What you should do: Go through the data and copy every line in which "resolution" appears.

*** Data shown

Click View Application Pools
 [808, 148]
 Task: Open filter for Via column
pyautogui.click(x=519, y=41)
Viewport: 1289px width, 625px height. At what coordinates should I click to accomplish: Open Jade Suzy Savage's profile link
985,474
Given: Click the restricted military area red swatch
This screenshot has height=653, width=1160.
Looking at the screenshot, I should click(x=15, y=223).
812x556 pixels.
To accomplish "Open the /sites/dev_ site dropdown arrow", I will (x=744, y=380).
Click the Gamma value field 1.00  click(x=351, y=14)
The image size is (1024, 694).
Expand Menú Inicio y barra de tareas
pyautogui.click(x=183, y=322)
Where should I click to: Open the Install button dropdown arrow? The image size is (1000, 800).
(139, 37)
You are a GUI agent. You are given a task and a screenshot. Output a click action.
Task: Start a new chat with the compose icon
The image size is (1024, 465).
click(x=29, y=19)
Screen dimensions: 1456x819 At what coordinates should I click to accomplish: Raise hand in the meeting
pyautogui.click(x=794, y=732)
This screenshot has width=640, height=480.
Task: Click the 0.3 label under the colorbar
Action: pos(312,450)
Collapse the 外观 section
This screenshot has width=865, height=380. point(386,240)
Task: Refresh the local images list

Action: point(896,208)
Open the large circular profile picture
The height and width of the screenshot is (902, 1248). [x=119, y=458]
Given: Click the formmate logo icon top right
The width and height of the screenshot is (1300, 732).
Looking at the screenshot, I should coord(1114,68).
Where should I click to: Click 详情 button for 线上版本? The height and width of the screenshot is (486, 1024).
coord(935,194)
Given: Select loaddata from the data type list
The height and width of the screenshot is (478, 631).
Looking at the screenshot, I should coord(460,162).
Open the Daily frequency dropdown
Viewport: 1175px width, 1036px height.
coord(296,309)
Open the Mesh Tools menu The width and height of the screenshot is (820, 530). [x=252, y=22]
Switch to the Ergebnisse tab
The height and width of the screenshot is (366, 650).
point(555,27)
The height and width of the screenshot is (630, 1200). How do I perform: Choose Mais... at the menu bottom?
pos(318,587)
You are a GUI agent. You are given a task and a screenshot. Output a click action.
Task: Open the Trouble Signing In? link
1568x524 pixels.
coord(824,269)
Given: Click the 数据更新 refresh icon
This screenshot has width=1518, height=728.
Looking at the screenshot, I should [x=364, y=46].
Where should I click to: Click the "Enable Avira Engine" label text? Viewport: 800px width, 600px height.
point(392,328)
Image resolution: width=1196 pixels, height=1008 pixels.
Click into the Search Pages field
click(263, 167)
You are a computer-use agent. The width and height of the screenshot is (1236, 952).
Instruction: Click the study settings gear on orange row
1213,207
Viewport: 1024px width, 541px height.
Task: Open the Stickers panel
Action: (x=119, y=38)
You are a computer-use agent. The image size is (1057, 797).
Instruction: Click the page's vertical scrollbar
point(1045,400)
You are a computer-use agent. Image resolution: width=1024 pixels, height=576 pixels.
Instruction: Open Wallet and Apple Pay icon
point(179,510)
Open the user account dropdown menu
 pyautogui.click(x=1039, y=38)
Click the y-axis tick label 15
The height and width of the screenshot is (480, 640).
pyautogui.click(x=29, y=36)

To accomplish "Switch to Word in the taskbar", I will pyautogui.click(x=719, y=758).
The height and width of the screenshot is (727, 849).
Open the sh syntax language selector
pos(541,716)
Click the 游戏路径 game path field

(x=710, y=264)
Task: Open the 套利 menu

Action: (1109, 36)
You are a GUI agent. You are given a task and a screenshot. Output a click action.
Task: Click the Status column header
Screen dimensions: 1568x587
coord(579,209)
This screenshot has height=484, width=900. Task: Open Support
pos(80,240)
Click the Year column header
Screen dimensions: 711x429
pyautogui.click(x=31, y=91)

******

Task output:
Image resolution: width=1196 pixels, height=1008 pixels.
You are a computer-use agent. Image resolution: width=1024 pixels, height=576 pixels.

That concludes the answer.